Nos ponemos con dificultad nuestras abultadas chaquetas, pasamos en silencio entre los asientos y las mesas, y salimos a la calle. Caminamos el uno al lado del otro, pero hay una distancia visible entre nosotros. Apenas abrimos la boca a lo largo de tres manzanas, y no puedo evitar reparar en que el Bennett con el que me he pasado la última hora conversando no se parece en nada al que está acompañándome a casa.
—Es aquí —digo cuando llegamos frente a mi casa. Observo que Bennett alza la mirada hacia la construcción estilo American Craftsman, del siglo XIX, con su pintura amarilla descascarillada y el porche que la rodea por completo, su mayor atractivo exterior, o, en realidad, el único. Aunque la luz de la cocina está encendida, no se aprecia actividad dentro, y mis padres tardarán horas en volver.
—¿Te apetece…?
—No —me interrumpe con sequedad. Deja mi mochila en el suelo, a mis pies—. Oye, tienes razón… sobre lo que has dicho antes. —Su tono es más cordial, pero casi da la impresión de que lo está forzando.
—Oh, vamos. Estaba de broma. —Intento levantarle el ánimo, pero él se mete las manos en los bolsillos y se niega a mirarme. Aunque no creo que mi comentario fuera tan insultante, ha bastado para impulsarlo a irse al baño y volver convertido en un chico totalmente distinto. El anterior estaba a punto de besarme. El de ahora se muere de ganas de marcharse.
—No sabes nada de mí.
Me acerco y le dedico una sonrisa coqueta, con la esperanza de traer de vuelta al Bennett de antes.
—Conozco dos de tus secretos. —El recuerdo del amago de beso en el café me infunde valor suficiente para extender los brazos y agarrarlo por las solapas de su abrigo de lana—. Eso tiene que servir para algo, ¿no?
Se me acerca como cuando estábamos en el sofá, pero esta vez tiene el rostro tenso y se detiene bastante más lejos de mis labios. Alza las manos y me sujeta las muñecas para apartarlas de sus solapas, y yo lo suelto por reflejo. Su expresión se torna aún más fría.

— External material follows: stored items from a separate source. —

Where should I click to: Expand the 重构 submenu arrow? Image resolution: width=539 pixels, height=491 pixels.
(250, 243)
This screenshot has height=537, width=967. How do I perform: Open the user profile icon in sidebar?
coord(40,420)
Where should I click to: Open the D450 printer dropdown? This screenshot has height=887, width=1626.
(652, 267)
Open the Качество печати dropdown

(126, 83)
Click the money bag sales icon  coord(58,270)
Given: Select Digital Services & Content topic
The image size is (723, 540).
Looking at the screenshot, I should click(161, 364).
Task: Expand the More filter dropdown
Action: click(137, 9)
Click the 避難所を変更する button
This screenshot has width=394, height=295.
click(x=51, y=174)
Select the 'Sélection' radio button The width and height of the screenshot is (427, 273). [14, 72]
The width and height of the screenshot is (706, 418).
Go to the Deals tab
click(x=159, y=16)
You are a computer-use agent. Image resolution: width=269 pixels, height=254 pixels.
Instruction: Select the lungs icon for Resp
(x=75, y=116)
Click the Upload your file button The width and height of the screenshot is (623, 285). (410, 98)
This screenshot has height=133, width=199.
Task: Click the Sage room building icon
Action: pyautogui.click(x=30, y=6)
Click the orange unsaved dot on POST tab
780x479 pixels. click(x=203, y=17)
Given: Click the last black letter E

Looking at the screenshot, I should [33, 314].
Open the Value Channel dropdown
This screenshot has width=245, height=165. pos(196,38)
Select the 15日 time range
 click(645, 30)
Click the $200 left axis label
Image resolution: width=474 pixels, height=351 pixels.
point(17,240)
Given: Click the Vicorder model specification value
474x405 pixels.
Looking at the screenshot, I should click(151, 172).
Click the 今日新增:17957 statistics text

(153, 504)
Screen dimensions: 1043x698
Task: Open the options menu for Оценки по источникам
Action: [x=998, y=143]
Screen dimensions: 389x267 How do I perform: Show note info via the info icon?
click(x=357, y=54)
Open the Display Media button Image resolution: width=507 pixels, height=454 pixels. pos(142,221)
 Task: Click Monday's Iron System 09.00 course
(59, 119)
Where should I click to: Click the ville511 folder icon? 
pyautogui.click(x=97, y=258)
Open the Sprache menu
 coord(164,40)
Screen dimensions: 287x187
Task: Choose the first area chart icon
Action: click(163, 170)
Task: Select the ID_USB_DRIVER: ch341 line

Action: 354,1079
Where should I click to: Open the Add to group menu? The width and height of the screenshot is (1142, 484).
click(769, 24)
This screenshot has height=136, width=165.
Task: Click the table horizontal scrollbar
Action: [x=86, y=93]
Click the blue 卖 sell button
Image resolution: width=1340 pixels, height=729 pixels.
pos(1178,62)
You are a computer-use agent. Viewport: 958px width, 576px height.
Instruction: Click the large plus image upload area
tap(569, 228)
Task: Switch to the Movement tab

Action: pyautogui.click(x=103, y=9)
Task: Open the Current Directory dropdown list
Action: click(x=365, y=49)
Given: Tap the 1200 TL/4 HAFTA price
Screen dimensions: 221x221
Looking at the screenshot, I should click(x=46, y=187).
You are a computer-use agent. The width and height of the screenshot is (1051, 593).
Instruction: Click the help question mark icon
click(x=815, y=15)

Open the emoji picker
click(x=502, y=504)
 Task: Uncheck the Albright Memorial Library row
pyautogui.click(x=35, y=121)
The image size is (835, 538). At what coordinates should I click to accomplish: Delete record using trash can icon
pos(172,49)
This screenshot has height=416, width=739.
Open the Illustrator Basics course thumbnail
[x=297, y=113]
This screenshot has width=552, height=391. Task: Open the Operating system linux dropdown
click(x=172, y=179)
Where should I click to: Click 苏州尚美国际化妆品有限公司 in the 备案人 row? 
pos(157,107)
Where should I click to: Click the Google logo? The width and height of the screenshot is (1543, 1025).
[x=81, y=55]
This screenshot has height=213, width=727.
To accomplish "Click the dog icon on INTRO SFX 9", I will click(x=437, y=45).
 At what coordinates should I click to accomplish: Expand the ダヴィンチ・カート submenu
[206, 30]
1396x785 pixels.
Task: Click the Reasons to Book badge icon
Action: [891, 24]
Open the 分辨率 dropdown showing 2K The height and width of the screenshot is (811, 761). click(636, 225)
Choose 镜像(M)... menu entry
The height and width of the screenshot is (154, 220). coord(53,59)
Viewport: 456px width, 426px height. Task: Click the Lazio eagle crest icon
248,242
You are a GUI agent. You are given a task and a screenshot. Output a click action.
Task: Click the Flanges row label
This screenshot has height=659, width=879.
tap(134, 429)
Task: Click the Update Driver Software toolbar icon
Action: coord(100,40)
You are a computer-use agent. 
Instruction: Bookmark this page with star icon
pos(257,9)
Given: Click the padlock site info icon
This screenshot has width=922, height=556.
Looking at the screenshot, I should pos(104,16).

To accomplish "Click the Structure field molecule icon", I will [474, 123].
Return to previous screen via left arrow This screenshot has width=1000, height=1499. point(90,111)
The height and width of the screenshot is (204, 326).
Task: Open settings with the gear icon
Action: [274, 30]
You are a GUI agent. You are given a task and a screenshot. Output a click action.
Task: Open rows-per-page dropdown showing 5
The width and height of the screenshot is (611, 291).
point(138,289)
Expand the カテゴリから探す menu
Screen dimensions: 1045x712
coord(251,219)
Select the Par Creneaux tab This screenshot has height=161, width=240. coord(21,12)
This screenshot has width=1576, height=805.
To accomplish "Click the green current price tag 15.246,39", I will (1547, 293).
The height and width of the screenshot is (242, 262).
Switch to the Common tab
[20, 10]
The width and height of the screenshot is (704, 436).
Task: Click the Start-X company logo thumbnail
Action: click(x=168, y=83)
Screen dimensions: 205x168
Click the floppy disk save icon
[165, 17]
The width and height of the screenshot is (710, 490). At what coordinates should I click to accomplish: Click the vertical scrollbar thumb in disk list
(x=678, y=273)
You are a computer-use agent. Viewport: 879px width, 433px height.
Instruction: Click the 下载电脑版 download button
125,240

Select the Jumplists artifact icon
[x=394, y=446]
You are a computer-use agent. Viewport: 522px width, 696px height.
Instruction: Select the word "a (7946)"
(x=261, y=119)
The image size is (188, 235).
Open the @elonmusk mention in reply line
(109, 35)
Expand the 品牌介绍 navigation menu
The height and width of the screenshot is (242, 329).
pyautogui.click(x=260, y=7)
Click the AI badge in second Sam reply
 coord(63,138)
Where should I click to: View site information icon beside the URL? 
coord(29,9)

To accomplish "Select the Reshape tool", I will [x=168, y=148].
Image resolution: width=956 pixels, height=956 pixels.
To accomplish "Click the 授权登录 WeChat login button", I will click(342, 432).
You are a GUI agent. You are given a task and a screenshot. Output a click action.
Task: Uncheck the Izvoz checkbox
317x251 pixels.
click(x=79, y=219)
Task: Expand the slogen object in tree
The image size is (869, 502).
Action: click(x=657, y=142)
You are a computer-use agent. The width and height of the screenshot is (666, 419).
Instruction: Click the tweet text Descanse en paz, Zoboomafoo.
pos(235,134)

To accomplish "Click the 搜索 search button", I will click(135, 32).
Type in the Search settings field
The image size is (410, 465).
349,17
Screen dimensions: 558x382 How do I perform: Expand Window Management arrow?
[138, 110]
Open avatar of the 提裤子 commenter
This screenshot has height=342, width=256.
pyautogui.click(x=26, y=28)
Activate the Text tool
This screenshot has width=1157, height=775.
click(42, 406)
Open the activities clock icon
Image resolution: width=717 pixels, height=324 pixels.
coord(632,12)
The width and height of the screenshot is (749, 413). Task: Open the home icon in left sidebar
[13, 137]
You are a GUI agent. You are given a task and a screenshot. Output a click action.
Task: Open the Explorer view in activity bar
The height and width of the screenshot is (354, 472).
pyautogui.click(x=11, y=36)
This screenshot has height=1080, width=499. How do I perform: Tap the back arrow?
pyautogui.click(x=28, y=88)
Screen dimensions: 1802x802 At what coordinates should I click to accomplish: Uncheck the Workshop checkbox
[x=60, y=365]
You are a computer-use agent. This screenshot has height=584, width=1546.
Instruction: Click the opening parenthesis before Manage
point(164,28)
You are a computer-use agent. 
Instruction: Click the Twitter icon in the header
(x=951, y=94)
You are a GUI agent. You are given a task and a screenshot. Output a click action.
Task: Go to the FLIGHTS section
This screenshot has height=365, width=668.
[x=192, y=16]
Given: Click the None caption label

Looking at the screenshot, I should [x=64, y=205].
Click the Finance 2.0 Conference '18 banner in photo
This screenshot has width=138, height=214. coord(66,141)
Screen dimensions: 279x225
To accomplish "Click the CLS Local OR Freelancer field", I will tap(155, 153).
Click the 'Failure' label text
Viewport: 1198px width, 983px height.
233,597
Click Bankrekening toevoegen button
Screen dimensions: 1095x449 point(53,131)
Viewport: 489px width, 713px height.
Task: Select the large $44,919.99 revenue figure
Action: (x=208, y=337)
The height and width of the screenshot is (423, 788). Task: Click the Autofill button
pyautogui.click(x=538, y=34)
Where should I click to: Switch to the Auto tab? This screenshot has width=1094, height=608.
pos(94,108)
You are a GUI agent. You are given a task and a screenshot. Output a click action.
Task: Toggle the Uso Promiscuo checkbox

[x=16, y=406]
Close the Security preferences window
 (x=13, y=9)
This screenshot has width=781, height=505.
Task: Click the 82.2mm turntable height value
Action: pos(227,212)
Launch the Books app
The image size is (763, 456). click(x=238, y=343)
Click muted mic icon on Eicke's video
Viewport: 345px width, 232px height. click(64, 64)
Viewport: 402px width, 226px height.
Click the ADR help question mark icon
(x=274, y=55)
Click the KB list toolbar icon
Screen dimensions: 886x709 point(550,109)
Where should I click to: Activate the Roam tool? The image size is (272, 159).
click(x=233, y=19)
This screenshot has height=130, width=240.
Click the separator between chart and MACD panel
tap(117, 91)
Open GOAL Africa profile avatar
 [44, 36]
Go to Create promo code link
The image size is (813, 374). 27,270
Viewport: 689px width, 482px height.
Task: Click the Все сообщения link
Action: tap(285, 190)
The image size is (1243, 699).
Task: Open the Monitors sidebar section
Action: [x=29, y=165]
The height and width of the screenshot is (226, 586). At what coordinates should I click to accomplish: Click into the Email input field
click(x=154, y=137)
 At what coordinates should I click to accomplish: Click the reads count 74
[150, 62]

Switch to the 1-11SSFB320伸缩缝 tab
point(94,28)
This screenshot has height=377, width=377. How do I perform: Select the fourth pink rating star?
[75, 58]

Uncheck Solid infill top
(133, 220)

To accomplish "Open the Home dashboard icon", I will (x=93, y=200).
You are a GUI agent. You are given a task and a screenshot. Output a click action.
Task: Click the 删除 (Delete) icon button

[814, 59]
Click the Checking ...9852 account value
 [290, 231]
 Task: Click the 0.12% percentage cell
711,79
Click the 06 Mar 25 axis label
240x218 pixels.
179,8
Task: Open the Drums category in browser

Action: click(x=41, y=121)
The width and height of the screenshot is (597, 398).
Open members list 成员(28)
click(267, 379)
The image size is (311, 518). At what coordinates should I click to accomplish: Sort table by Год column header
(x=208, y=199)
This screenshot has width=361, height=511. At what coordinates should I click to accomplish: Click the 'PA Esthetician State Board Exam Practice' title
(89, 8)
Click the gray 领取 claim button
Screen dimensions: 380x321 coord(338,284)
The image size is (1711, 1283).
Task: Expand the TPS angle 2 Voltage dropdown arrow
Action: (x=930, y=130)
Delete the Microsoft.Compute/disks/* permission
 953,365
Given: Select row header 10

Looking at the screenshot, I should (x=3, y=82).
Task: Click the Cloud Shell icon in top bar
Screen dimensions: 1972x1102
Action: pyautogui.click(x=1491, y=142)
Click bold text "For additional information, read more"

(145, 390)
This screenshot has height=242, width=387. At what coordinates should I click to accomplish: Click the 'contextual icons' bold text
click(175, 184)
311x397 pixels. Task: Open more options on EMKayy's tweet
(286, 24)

Me cuesta creer que mi comentario lo haya ofendido tanto.
—¿Se puede saber qué te pasa?
Da un gran paso hacia atrás.
—Escucha: esto no volverá a ocurrir. ¿Me has entendido, Anna? Esto —repite, señalándome a mí y luego a sí mismo— no va a ocurrir esta vez.
—¡No tengo ni idea de qué me hablas! ¿A qué te refieres con «esta vez»?
—A nada. —Cruza los brazos sobre el pecho y clava los ojos en los míos—. Oye, pasaré dos semanas más aquí, y solo porque no me queda otro remedio. Luego me marcharé y jamás volverás a verme. Así que, por favor, sigue adelante con tu vida. —Gira sobre los talones y lo veo alejarse por la nieve.